= Gilbert Hedden =

American industrialist, politician and treasure hunter

Gilbert Dayton Hedden, Sr. (April 6, 1897 – September 14, 1974) was an American industrialist, politician and treasure hunter. He was Mayor of Chatham Borough, New Jersey from 1934 to 1938 and is most notable today for his role in investigating the Oak Island mystery, described as the costliest treasure hunt ever.

==Biography==
In 1919, he became vice president and general manager of the Hedden Iron Construction Company in Hillside, New Jersey. They were fabricators and erectors of structural steel. On the sale in 1931 of the business to Bethlehem Steel Company, he became plant manager of the "Hedden" works.

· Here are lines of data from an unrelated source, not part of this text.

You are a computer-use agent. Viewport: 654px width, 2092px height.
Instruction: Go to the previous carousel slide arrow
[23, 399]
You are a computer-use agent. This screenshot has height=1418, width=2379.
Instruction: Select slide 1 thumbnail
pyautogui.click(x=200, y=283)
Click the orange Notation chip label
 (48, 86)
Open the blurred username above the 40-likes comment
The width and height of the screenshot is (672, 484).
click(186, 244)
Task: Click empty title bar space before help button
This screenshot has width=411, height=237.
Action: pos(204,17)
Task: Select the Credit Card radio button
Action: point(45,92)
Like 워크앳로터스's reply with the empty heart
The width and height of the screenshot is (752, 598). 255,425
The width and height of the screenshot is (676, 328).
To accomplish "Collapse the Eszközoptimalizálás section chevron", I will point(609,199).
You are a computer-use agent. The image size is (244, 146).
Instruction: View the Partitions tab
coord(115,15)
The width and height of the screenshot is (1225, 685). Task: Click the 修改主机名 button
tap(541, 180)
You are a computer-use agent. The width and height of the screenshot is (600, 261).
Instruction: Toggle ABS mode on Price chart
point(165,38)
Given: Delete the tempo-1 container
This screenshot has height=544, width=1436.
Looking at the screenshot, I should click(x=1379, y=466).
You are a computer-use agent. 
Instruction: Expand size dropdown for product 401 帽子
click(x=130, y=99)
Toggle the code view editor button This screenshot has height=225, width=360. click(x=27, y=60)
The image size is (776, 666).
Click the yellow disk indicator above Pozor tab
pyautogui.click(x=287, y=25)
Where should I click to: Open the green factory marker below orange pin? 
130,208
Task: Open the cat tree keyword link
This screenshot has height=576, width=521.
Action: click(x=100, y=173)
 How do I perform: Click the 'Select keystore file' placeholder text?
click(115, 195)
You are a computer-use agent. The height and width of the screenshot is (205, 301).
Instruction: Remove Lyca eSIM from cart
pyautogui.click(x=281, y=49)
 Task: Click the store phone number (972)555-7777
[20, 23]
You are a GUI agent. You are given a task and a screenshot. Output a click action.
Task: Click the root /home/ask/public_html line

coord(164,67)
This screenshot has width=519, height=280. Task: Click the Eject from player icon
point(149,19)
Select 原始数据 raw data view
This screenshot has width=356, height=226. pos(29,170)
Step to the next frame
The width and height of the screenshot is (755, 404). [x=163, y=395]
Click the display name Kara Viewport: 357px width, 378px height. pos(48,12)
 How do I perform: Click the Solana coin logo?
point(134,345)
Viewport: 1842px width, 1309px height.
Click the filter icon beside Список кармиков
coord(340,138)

On May 8, 1928, he read an article about Oak Island in The New York Times Magazine. Hedden was fascinated by the story and determined to purchase the island and search for the treasure. He spent much of his fortune in search of the treasure. His search lasted from 1934 to 1936, when he helped arrange for New York University engineering professor Edwin Hamilton to take over. Hedden bought the east end of the island in 1935 and attempted to drain the so-called Money Pit with a pump. His discoveries during the search included finding an inscribed "H + O" stone, believed to be Knights Templar related, at Joudrey's Cove in 1936.